== Directions for this task ==
Output only the stretch of the listing that starts at the line containing "Next Service: Saturday, August" and ends at the line containing "Explore (1116, 49)", reproduced exactly with both ends.

--

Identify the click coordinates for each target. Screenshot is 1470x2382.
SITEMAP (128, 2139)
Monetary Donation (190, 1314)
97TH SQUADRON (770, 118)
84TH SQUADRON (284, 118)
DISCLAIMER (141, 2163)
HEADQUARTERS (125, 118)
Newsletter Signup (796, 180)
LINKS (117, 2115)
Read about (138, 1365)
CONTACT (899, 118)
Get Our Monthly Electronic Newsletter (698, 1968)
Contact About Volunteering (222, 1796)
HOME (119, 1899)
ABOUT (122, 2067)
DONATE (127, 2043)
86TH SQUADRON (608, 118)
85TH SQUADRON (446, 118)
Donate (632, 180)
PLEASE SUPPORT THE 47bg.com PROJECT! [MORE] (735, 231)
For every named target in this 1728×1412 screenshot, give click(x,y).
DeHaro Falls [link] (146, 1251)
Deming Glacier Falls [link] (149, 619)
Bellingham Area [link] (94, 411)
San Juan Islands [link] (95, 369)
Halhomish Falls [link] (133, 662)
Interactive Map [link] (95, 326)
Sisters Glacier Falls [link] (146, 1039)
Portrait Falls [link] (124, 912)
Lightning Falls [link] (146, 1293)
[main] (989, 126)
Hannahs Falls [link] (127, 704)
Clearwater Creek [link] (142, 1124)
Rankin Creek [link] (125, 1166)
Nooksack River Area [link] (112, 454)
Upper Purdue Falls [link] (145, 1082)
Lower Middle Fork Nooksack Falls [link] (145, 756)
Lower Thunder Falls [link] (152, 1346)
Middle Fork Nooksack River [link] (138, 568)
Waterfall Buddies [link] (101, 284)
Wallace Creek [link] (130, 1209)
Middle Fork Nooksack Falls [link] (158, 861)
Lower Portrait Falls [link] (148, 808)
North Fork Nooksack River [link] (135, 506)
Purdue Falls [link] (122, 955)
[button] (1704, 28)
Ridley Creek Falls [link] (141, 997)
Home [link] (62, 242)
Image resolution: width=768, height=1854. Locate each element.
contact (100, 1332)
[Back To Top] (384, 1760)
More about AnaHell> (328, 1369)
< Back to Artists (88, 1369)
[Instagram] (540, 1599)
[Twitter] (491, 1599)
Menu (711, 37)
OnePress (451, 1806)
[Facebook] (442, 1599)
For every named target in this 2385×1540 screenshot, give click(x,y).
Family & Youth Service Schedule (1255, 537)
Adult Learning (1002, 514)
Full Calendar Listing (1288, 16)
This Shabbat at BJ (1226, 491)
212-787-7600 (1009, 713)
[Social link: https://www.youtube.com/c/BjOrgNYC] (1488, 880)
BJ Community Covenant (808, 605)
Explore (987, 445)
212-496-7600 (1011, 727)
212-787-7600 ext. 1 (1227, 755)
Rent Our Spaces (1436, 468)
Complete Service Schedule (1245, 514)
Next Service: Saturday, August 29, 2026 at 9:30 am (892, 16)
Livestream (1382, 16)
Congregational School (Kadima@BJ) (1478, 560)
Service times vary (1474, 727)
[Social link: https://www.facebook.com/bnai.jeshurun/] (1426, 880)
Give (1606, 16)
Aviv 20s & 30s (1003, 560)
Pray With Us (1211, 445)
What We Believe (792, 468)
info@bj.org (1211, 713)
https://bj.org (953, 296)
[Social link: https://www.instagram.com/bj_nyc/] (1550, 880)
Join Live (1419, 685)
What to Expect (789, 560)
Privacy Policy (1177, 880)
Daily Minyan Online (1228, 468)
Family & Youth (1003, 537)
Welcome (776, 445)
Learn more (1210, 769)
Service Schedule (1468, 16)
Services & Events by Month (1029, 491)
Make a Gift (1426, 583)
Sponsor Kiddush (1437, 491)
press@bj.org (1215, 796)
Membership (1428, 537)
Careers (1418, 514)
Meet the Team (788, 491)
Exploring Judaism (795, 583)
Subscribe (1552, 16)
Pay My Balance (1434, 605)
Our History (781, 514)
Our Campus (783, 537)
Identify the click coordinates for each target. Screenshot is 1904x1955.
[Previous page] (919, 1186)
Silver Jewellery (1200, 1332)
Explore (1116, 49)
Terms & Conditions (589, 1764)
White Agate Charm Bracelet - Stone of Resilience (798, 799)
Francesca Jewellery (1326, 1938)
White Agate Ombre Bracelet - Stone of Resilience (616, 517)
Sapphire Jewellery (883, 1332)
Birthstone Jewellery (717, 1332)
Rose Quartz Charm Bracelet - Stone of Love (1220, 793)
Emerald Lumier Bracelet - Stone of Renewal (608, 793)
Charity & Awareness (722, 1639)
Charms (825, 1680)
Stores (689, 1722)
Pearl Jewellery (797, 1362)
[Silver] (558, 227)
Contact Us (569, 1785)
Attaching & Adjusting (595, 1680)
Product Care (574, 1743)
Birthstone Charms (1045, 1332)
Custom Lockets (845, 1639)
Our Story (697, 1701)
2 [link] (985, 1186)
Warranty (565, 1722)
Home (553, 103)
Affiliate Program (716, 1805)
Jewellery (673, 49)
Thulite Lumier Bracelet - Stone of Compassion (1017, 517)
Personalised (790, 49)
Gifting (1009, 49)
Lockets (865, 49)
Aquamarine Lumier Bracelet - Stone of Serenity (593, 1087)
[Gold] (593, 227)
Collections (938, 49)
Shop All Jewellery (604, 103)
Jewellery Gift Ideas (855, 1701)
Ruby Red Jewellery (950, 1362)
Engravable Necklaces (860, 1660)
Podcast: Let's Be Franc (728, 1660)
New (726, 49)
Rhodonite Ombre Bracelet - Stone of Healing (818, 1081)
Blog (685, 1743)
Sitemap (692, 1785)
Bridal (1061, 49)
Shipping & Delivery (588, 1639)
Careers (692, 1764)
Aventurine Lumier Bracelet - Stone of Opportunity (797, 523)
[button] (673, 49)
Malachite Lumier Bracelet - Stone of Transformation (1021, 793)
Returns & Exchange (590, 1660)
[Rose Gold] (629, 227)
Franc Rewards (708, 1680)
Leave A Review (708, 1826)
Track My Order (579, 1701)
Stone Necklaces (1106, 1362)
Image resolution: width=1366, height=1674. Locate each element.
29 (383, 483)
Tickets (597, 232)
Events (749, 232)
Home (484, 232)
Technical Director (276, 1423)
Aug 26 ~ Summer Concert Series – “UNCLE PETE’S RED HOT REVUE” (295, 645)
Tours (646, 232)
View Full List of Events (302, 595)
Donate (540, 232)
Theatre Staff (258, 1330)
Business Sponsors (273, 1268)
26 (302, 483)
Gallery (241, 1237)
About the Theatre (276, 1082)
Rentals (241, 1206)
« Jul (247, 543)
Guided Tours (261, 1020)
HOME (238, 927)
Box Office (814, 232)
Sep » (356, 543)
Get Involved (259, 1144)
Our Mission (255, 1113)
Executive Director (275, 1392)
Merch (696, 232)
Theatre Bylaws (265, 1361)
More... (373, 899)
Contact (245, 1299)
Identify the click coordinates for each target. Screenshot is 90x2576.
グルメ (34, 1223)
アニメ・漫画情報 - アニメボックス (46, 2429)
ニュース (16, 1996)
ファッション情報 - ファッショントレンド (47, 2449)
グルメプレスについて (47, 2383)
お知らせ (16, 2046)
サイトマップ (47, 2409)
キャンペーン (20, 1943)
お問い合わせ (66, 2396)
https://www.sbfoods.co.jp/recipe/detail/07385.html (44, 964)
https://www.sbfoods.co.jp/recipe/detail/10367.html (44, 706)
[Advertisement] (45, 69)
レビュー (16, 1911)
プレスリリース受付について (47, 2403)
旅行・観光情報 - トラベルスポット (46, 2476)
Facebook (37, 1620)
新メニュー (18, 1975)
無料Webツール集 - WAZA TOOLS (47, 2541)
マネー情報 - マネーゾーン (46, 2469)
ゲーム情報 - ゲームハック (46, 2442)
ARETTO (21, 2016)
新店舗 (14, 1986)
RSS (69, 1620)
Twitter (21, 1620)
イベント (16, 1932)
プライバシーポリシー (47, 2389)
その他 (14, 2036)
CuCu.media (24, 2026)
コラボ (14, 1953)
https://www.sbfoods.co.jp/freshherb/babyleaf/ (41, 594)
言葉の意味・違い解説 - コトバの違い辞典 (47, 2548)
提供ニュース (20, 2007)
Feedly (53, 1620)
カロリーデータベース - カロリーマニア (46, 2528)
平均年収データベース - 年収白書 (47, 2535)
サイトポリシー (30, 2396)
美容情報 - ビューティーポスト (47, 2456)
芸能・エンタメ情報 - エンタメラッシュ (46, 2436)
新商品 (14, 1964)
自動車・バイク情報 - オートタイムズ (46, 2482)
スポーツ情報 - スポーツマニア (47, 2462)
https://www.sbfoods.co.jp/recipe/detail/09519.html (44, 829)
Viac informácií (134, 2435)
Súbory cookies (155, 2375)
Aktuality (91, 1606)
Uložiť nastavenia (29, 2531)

--

== Output ==
Next Service: Saturday, August 29, 2026 at 9:30 am (892, 16)
Livestream (1382, 16)
Congregational School (Kadima@BJ) (1478, 560)
Service times vary (1474, 727)
[Social link: https://www.facebook.com/bnai.jeshurun/] (1426, 880)
Give (1606, 16)
Aviv 20s & 30s (1003, 560)
Pray With Us (1211, 445)
What We Believe (792, 468)
info@bj.org (1211, 713)
https://bj.org (953, 296)
[Social link: https://www.instagram.com/bj_nyc/] (1550, 880)
Join Live (1419, 685)
What to Expect (789, 560)
Privacy Policy (1177, 880)
Daily Minyan Online (1228, 468)
Family & Youth (1003, 537)
Welcome (776, 445)
Learn more (1210, 769)
Service Schedule (1468, 16)
Services & Events by Month (1029, 491)
Make a Gift (1426, 583)
Sponsor Kiddush (1437, 491)
press@bj.org (1215, 796)
Membership (1428, 537)
Careers (1418, 514)
Meet the Team (788, 491)
Exploring Judaism (795, 583)
Subscribe (1552, 16)
Pay My Balance (1434, 605)
Our History (781, 514)
Our Campus (783, 537)
Identify the click coordinates for each target. Screenshot is 1904x1955.
[Previous page] (919, 1186)
Silver Jewellery (1200, 1332)
Explore (1116, 49)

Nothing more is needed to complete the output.